App-MechaCPAN
view release on metacpan or search on metacpan
Install modules
Then it will use the installed perl to install all the module
dependencies that are listed in the cpanfile.
COMMANDS
Perl
user@host:~$ mechacpan perl 5.24
The perl command is used to install perl into local/. This removes the
packages dependency on the operating system perl. By default, it tries
to be helpful and include lib/ and local/ into @INC automatically, but
this feature can be disabled. See App::MechaCPAN::Perl for more
details.
Install
user@host:~$ mechacpan install Catalyst
The install command is used for installing specific modules. All
modules are installed into the local/ directory. See See
App::MechaCPAN::Install for more details.
Deploy
user@host:~$ mechacpan deploy
The deploy command is used for automating a deployment. It will install
both perl and all the modules specified from the cpanfile. If there is
a cpanfile.snapshot that was created by Carton, deploy will treat the
modules lised in the snapshot file as the only modules available to
install. See App::MechaCPAN::Deploy for more details.

====

> _Things to do_:
[1] Answer these questions from the App-MechaCPAN documentation:
(a) Into which directory does the perl command install perl?
(b) Which module is installed in the example for the install command?
(c) If a cpanfile.snapshot created by Carton exists, how does deploy treat the modules listed in it?
[2] Transcribe the part of the App-MechaCPAN documentation starting with "App-MechaCPAN" and going on through "in the cpanfile.".
Rely on nothing but the App-MechaCPAN documentation.

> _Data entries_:
====

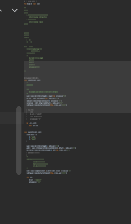Click the first line of the commented-out block
The image size is (131, 224).
(x=30, y=110)
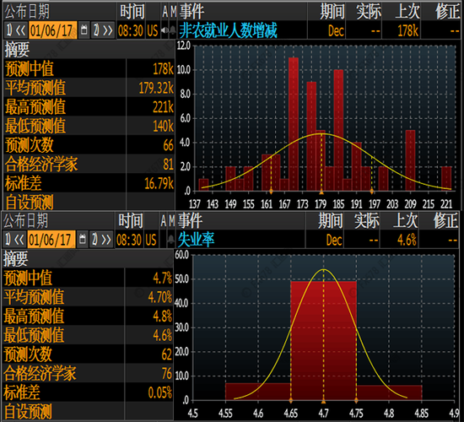The height and width of the screenshot is (422, 464).
Task: Open calendar picker in nonfarm payrolls panel
Action: click(x=84, y=30)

====

> _Results for each task_:
[1]
(a) local/
(b) Catalyst
(c) Deploy treats them as the only modules available to install.

[2]
App-MechaCPAN
view release on metacpan or search on metacpan
Install modules
Then it will use the installed perl to install all the module
dependencies that are listed in the cpanfile.